É uma geração que tem um grande potencial. Eles aceitam desafios. Mais do que nós, inclusive.
CLÓVIS TRAMONTINA
Diretor do Conselho de Administração da Tramontina
Para o empresário, a motivação está por trás de toda essa relação. E manter a juventude preparada para os enfrentamentos pessoais e profissionais é a chave do sucesso, baseada principalmente na atratividade dos empregos.
— Ah! Eu acredito muito na gurizada. Mas o que a empresa tem de oferecer? Bons ambientes de trabalho, que é o que nós oferecemos aqui, e condições boas. Salário de mercado, um pouco acima. E oportunidades, que eles vão se desafiar — acrescenta.
Vontades parecidas, futuros (in)definidos
Mesmo tendo finalizado o Ensino Médio no Cetec de Caxias do Sul no fim de 2023, Isadora Manini Costa e Miguel Valentini mantêm o vínculo com a instituição até concluírem os estágios obrigatórios dos cursos técnicos que fizeram em paralelo nos últimos anos.
Apesar das histórias parecidas até aqui, os amigos fizeram escolhas distintas para o início da vida profissional. Enquanto Isadora foi direto para o mercado de trabalho e ainda decide qual área irá estudar na faculdade, Miguel já confirmou que a tecnologia é o campo que seguirá. E as diferenças, segundo eles, vêm das inúmeras possibilidades que chegam a todo momento.
— Nós temos acesso a muita informação, a muitas opções de vida. Então, você entra na rede social e fulano vive de um jeito, ciclano vive de outro, um faz dessa forma, outro de outra. E cria uma ansiedade. Qual caminho eu vou escolher? São vários mundos, e ficamos confusos em escolher só uma coisa. Mas quando escolhemos, eu observo que há dedicação. Eventualmente, várias coisas vão dar errado, mas quando achamos o que queremos, dá certo — relata Isadora.
A estudante se qualificou em Administração no curso técnico do Cetec, e foi contratada pela própria empresa onde fez o estágio final. Caminho semelhante ao de Miguel, que, embora siga como estagiário, tem a possibilidade clara de efetivação assim que o contrato atual finalizar. Para ele, a pressão exercida na atual geração faz aumentar as indefinições, mas a vontade de crescer é uma constante.
— Eu sinto um pouco isso porque me cobro muito. Já estou trabalhando, começando a faculdade, mas ainda quero uma promoção de certa forma rápida. Então, é uma coisa que eu tento melhorar, para atingir melhores resultados, mas também não causar danos psicológicos. Já consegui um trabalho legal, uma empresa legal, aprendo muito onde estou, mas mesmo assim eu quero mais. Inclusive, preciso aprender um pouco mais a agradecer pelo que já conquistei e não tanto ter a ansiedade de conquistar coisas além — admite Miguel.

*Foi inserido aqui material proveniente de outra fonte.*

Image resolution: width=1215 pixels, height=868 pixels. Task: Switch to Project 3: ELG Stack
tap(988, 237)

Preciso aprender um pouco mais a agradecer pelo que já conquistei e não tanto ter a ansiedade de conquistar coisas além.
MIGUEL VALENTINI
Aluno do Cetec.
Levantamento feito pela coordenação pedagógica do Cetec, em uma amostra de 250 alunos formados em 2024, aponta que 72% dos estudantes se matricularam em cursos superiores. Outros 19% optaram por não fazer graduação neste momento, e escolheram cursos preparatórios para faculdades ou cursos de extensão, além de intercâmbio, após a formatura do Ensino Médio. E há ainda um percentual de 9% dos jovens que optaram por trabalhar ou fazer estágio antes de ingressar na universidade.

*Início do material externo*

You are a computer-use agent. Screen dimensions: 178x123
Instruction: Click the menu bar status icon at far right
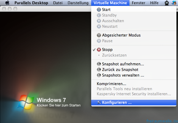(x=174, y=3)
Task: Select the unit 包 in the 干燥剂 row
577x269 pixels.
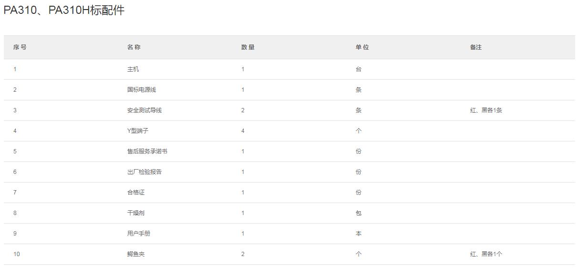Action: [359, 213]
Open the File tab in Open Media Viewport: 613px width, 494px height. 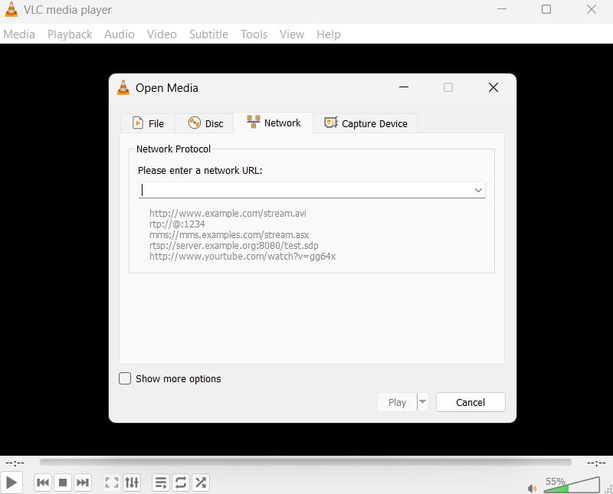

Orientação e preparação cabem à escola
Responsável pela coordenação dos cursos técnicos do Cetec, a pedagoga Viviane Patrícia Dambros está na escola há 10 anos, e trabalha com o foco em preparar os alunos para a vida e a carreira pós-estudos. A profissional salienta que o primeiro contato dos estudantes com o mercado de trabalho é proporcionado pelo modelo de ensino. Para ela, toda a orientação passada a eles permite melhores condições de entenderem as oportunidades que surgem.
— Elaboração de currículo, preparação de entrevista de seleção, desenvolvimento individual, das competências de cada um. Os alunos entram no mercado com o acompanhamento do professor, o que faz toda a diferença. O Miguel está realizando o estágio, a Isadora também, e já saiu contratada daqui. Mas eles não precisam seguir exatamente as áreas que estudaram. Porque o jovem tem muito medo disso. Que o que escolher agora será para a vida toda. E aí entra essa junção escola e empresa. A escola prepara, e as empresas querem profissionais formados com as competências adequadas para aquele momento que se está vivendo — aponta Viviane.

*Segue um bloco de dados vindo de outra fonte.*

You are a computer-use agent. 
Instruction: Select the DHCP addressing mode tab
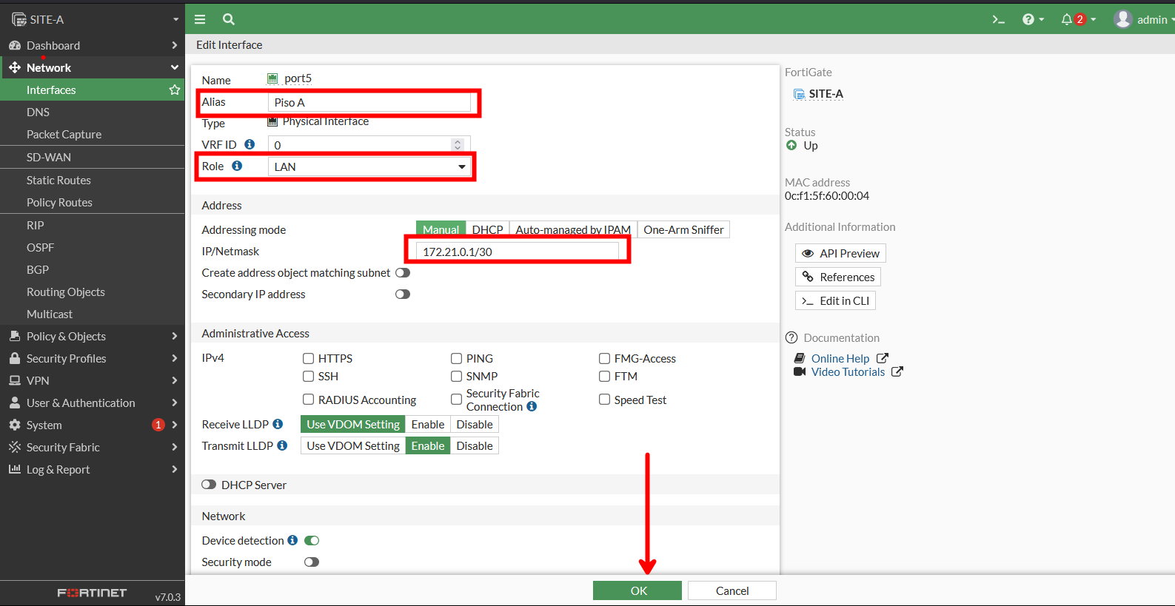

Segundo a pedagoga, as principais características demandadas pelo mercado, atualmente, são resiliência, planejamento, relacionamento interpessoal, comunicação, gestão do tempo e disciplina.
Adaptação é o desafio das empresas
Quem possui a capacidade de leitura de cenários precisa auxiliar a nova geração e buscar compreender todas as diferenças de perfis. Esta é a opinião da recrutadora Mirela Verdi, sócia-proprietária da Complete RH, de Caxias do Sul. Com 32 anos de atuação em desenvolvimento pessoal e seleção e treinamento de funcionários para empresas, ela avalia que cabe à parte estabelecida dessa relação implantar meios de atrair os que estão chegando.
Adaptação e esquecer o que era feito no passado, na visão de Mirela, são posturas cruciais neste momento da história, e não colocar nas mãos da juventude o papel de encontrar soluções.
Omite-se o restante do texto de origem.